▸ Action item
Each line from the start of the records through the line containing "Screen dimensions: 496x372" is to be transcribed exactly, and no other line is to be included.

Extracted records
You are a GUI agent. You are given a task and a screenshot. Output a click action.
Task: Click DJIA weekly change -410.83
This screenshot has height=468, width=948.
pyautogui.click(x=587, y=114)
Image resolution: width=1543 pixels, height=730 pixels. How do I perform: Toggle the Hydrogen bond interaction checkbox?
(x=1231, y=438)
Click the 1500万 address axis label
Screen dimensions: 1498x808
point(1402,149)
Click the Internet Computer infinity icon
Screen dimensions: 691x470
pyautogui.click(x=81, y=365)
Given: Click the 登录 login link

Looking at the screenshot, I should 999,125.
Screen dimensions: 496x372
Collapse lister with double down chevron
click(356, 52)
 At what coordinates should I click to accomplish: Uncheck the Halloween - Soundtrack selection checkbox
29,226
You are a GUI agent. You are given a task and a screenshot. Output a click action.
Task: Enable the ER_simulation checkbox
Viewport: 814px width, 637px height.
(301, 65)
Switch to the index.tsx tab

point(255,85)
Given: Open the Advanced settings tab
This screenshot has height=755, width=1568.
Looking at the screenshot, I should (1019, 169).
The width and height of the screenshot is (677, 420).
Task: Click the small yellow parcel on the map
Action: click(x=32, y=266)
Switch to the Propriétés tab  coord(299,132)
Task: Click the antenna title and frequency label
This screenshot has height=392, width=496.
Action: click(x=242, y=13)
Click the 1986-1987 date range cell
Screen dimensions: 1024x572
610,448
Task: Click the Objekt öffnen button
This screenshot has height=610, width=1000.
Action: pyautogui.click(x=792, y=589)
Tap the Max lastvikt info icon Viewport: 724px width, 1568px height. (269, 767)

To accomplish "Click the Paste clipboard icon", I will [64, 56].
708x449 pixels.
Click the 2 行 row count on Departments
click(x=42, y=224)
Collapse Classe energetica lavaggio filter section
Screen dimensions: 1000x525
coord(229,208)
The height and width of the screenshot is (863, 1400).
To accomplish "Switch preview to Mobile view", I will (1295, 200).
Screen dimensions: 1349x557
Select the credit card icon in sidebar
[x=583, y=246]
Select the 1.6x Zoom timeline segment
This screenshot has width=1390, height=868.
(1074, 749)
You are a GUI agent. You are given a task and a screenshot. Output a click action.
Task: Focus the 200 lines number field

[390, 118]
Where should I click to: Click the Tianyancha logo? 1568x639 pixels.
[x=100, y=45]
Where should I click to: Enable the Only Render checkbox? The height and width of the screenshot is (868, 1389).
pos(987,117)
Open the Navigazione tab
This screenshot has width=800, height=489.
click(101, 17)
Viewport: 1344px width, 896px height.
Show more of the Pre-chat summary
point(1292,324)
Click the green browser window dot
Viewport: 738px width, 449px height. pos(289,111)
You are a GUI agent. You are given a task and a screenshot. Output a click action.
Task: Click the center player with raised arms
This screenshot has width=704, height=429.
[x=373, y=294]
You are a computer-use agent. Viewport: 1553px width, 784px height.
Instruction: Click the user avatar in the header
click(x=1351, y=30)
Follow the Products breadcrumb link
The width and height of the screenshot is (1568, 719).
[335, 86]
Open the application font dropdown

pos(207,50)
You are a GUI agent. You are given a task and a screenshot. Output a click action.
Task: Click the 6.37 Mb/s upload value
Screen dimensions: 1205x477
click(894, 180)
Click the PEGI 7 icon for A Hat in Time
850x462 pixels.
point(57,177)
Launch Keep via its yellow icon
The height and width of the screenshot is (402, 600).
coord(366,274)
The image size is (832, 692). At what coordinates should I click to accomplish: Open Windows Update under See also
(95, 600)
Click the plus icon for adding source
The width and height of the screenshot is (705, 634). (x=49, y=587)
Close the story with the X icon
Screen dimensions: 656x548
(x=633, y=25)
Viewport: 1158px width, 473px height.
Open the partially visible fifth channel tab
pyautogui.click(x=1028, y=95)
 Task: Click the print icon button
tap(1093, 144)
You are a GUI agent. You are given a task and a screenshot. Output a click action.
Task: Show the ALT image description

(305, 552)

▸ Task answer
You are a GUI agent. You are given a task and a screenshot. Output a click action.
Task: Click DJIA weekly change -410.83
This screenshot has height=468, width=948.
pyautogui.click(x=587, y=114)
Image resolution: width=1543 pixels, height=730 pixels. How do I perform: Toggle the Hydrogen bond interaction checkbox?
(x=1231, y=438)
Click the 1500万 address axis label
Screen dimensions: 1498x808
point(1402,149)
Click the Internet Computer infinity icon
Screen dimensions: 691x470
pyautogui.click(x=81, y=365)
Given: Click the 登录 login link

Looking at the screenshot, I should 999,125.
Screen dimensions: 496x372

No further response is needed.